• **DATA SHOWN**
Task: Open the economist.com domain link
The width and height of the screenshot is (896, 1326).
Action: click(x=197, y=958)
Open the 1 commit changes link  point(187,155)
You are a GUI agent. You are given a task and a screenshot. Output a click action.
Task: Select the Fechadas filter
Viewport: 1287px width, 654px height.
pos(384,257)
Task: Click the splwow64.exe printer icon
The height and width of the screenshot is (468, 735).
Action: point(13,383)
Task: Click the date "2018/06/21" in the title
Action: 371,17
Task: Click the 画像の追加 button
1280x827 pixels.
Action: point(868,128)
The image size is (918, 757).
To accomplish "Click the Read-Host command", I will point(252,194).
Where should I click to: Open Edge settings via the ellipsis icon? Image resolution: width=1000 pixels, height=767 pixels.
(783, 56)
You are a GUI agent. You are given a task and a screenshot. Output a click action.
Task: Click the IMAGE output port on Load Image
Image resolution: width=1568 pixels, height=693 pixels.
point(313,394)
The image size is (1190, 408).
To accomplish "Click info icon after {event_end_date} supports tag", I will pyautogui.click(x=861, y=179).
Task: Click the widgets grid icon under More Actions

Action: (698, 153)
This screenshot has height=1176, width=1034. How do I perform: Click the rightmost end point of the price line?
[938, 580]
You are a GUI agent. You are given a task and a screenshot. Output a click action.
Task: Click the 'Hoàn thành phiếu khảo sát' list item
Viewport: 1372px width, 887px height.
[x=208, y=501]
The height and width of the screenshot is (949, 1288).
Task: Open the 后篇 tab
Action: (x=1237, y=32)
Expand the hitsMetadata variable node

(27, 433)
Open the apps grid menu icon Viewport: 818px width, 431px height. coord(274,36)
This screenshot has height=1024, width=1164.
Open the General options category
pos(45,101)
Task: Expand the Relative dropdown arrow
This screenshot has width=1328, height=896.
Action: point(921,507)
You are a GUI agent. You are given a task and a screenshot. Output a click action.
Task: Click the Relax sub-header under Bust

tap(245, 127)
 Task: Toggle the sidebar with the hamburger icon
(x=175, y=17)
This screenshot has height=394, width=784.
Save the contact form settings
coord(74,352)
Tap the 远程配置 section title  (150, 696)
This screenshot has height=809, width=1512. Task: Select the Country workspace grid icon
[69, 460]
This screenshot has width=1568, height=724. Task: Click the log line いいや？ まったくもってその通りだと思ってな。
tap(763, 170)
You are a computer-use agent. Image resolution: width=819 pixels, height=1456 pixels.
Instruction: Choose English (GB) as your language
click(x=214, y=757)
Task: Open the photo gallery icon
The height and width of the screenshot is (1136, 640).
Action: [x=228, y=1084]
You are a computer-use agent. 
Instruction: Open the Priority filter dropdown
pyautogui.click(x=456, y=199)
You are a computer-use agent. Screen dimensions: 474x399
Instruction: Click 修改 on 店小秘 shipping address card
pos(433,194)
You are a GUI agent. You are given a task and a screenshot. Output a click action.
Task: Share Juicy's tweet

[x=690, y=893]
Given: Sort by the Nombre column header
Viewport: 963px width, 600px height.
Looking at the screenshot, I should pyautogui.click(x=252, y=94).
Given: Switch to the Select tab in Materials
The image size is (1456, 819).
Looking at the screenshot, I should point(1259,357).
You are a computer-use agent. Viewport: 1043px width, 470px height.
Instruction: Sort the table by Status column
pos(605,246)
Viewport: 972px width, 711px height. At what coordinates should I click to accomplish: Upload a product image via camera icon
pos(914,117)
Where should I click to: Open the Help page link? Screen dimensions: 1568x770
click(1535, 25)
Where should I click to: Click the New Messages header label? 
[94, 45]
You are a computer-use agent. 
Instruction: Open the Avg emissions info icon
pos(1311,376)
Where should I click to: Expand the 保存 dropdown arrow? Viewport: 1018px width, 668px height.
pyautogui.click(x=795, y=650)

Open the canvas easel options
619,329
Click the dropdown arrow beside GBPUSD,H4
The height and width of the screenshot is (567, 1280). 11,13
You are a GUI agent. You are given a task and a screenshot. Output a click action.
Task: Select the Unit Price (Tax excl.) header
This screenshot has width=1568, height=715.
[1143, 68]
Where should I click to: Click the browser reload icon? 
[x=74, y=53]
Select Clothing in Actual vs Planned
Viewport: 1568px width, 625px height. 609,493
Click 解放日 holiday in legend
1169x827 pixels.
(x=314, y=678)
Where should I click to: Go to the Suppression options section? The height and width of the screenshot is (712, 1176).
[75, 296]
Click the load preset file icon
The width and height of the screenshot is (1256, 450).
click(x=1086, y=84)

• **AIM**
Copy every one of the records above word for word, keeping each line as it is.

• **TASK RESPONSE**
Task: Open the economist.com domain link
The width and height of the screenshot is (896, 1326).
Action: click(x=197, y=958)
Open the 1 commit changes link  point(187,155)
You are a GUI agent. You are given a task and a screenshot. Output a click action.
Task: Select the Fechadas filter
Viewport: 1287px width, 654px height.
pos(384,257)
Task: Click the splwow64.exe printer icon
The height and width of the screenshot is (468, 735).
Action: point(13,383)
Task: Click the date "2018/06/21" in the title
Action: 371,17
Task: Click the 画像の追加 button
1280x827 pixels.
Action: point(868,128)
The image size is (918, 757).
To accomplish "Click the Read-Host command", I will point(252,194).
Where should I click to: Open Edge settings via the ellipsis icon? Image resolution: width=1000 pixels, height=767 pixels.
(783, 56)
You are a GUI agent. You are given a task and a screenshot. Output a click action.
Task: Click the IMAGE output port on Load Image
Image resolution: width=1568 pixels, height=693 pixels.
point(313,394)
The image size is (1190, 408).
To accomplish "Click info icon after {event_end_date} supports tag", I will pyautogui.click(x=861, y=179).
Task: Click the widgets grid icon under More Actions

Action: (698, 153)
This screenshot has height=1176, width=1034. How do I perform: Click the rightmost end point of the price line?
[938, 580]
You are a GUI agent. You are given a task and a screenshot. Output a click action.
Task: Click the 'Hoàn thành phiếu khảo sát' list item
Viewport: 1372px width, 887px height.
[x=208, y=501]
The height and width of the screenshot is (949, 1288).
Task: Open the 后篇 tab
Action: (x=1237, y=32)
Expand the hitsMetadata variable node

(27, 433)
Open the apps grid menu icon Viewport: 818px width, 431px height. coord(274,36)
This screenshot has height=1024, width=1164.
Open the General options category
pos(45,101)
Task: Expand the Relative dropdown arrow
This screenshot has width=1328, height=896.
Action: point(921,507)
You are a GUI agent. You are given a task and a screenshot. Output a click action.
Task: Click the Relax sub-header under Bust

tap(245, 127)
 Task: Toggle the sidebar with the hamburger icon
(x=175, y=17)
This screenshot has height=394, width=784.
Save the contact form settings
coord(74,352)
Tap the 远程配置 section title  (150, 696)
This screenshot has height=809, width=1512. Task: Select the Country workspace grid icon
[69, 460]
This screenshot has width=1568, height=724. Task: Click the log line いいや？ まったくもってその通りだと思ってな。
tap(763, 170)
You are a computer-use agent. Image resolution: width=819 pixels, height=1456 pixels.
Instruction: Choose English (GB) as your language
click(x=214, y=757)
Task: Open the photo gallery icon
The height and width of the screenshot is (1136, 640).
Action: [x=228, y=1084]
You are a computer-use agent. 
Instruction: Open the Priority filter dropdown
pyautogui.click(x=456, y=199)
You are a computer-use agent. Screen dimensions: 474x399
Instruction: Click 修改 on 店小秘 shipping address card
pos(433,194)
You are a GUI agent. You are given a task and a screenshot. Output a click action.
Task: Share Juicy's tweet

[x=690, y=893]
Given: Sort by the Nombre column header
Viewport: 963px width, 600px height.
Looking at the screenshot, I should pyautogui.click(x=252, y=94).
Given: Switch to the Select tab in Materials
The image size is (1456, 819).
Looking at the screenshot, I should point(1259,357).
You are a computer-use agent. Viewport: 1043px width, 470px height.
Instruction: Sort the table by Status column
pos(605,246)
Viewport: 972px width, 711px height. At what coordinates should I click to accomplish: Upload a product image via camera icon
pos(914,117)
Where should I click to: Open the Help page link? Screen dimensions: 1568x770
click(1535, 25)
Where should I click to: Click the New Messages header label? 
[94, 45]
You are a computer-use agent. 
Instruction: Open the Avg emissions info icon
pos(1311,376)
Where should I click to: Expand the 保存 dropdown arrow? Viewport: 1018px width, 668px height.
pyautogui.click(x=795, y=650)

Open the canvas easel options
619,329
Click the dropdown arrow beside GBPUSD,H4
The height and width of the screenshot is (567, 1280). 11,13
You are a GUI agent. You are given a task and a screenshot. Output a click action.
Task: Select the Unit Price (Tax excl.) header
This screenshot has width=1568, height=715.
[1143, 68]
Where should I click to: Click the browser reload icon? 
[x=74, y=53]
Select Clothing in Actual vs Planned
Viewport: 1568px width, 625px height. 609,493
Click 解放日 holiday in legend
1169x827 pixels.
(x=314, y=678)
Where should I click to: Go to the Suppression options section? The height and width of the screenshot is (712, 1176).
[75, 296]
Click the load preset file icon
The width and height of the screenshot is (1256, 450).
click(x=1086, y=84)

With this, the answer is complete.